Waiting alone at the airport station, the train becomes a giant underground darkness worm; its single eye glowing brighter as it inches its way towards the end of the track. A Cyclops steel worm. Sicily is the home of Homer’s Cyclops. On this new airport train you can’t open the windows but on the old trains windows can be opened, and young men can kiss sweethearts goodbye.
I was sitting waiting for a train to leave for Santa Flavia, when a young man standing on the platform, leapt and gripped and hung on to the partly opened window and kissed his sweetheart goodbye.
She sat opposite me and we passed apartment blocks and setting sun lit orange and lemon groves on the way to Santa Flavia. Nearing Palermo, a trickle of passengers begin to board. A teenager; studs and vinyl, and retro West Side Story hairstyle, looks like she’s had a long day. She alights before Palermo.
In Palermo, a night - time via Roma is deserted and strangely familiar, reminiscent of the main street of the town where I grew up. My map says I won’t have to carry my bags far until I find Julie – Anne’s. Arriving in March, Easter is early this year. I anticipate it will be cold up in the mountains at night.

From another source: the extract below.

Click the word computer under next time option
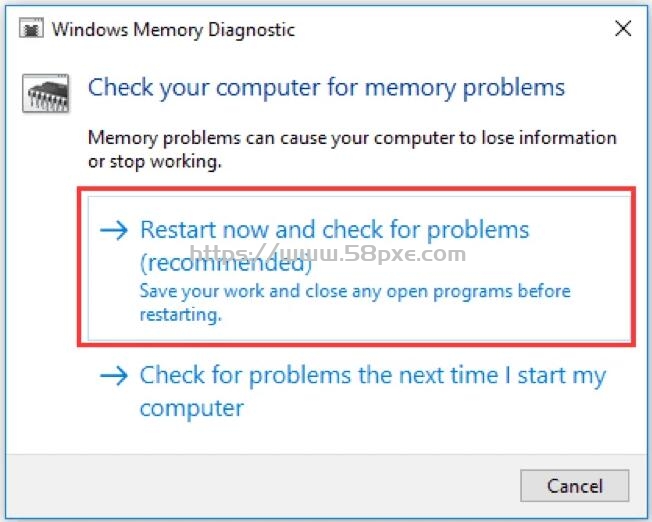 click(x=192, y=408)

Easter Sunday Easter Sunday follows the first full moon after the spring equinox. The moon waxes, becomes full, wanes, disappears for three days, then returns. The moon gave promise of life after death and in Old Europe moon goddesses, like Mother Goddesses, shared in the mysteries of regeneration and renewal. Then, during the Bronze Age, divinities acquired masculine features, and Mother Goddesses acquired a consort / lover / son.
Mezzo Juso Thursday night
Mezzo Juso is about an hour’s drive, in a Fiat 500, from Palermo, and after mountain roads and dark, meandering streets, arriving in the piazza is a gift. It wraps itself around you and makes you feel warm. Paolo describes it as “womblike”. A Catholic Church leans against a Greek Orthodox Church. Musicians mill around and towns people gather. Gazing across the piazza, a marble Madonna wears a halo of twelve stars as did moon goddess Innana-Ishtar.
Her stars go out with the streetlights. With a blast of a trumpet the church doors swing open and the procession begins. First there are the streams of women carrying candles, then white robed, hooded figures, then the brass band, and finally the men carrying the Madonna. The men step side to side, backwards and forwards, funeral-march style, making the Madonna lurch with a mesmerising sway. She is looking for Jesus. She won’t find him tonight.

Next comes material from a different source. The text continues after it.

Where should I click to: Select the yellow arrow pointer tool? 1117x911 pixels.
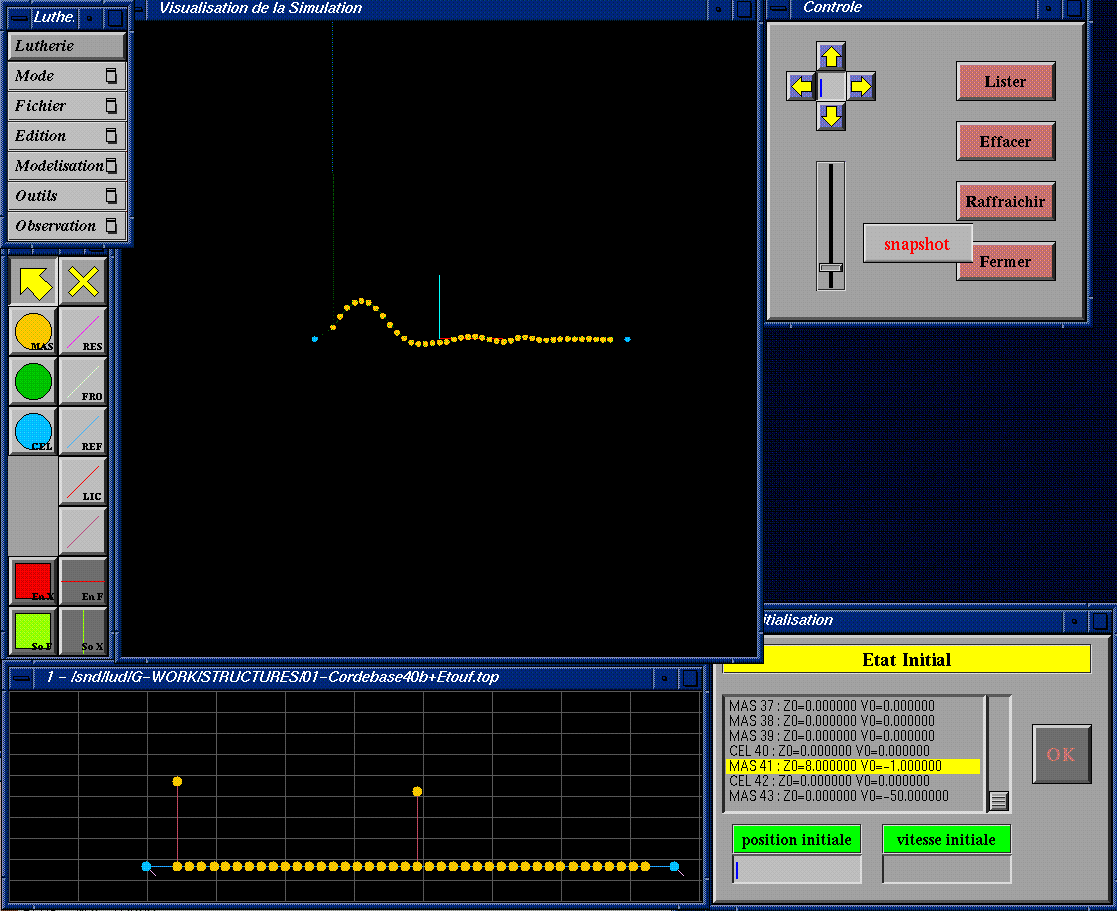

On Thursday night, in Mezzo Juso, it is only the mother Mary carried through the streets, but in Il Capo and Erice and Trapani on Friday, there will be retinues of sons. Jesus will be garrotted. Jesus will be flogged. Jesus will be speared. Jesus will be thorned. Jesus will be nailed. Jesus will be dead.
In Erice I’m lost in a maze of dead ends. No one hangs around in these labyrinth - like streets after dark - they are completely empty. A small hotel provides a map. Saved, I leave for Trapani. I arrive after midnight.
Twenty-five teams of sixteen men leave the Church of Purgatoria in Trapani on Friday afternoon. They shuffle through the port town streets all night, then return to Purgatoria around midday on Saturday.
It takes a couple of hours to manoeuvre the weighty loads through the church doors and the last to enter is a black-cloaked Madonna. It’s the climax. She has power. To greet her, a young woman in a white dress and blue robe steps forward, her luminous blue eyes the colour of the sea and sky.
On Sunday the Sacro e Profano in Prizzi
On Sunday, the Sacro e Profano in Prizzi is fun. Devils dance in the Spring sunshine while a resurrected Jesus searches for his grieving mother. Approaching from opposite sides of town, Jesus and the Madonna meet with a rush and the beating of drums. The Madonna’s black robe is stripped away to reveal another of blue, and the crowd applaud and cheer. Kaoru says it’s more like a lovers’ reunion rather than a mother’s and son’s. Paolo laughs.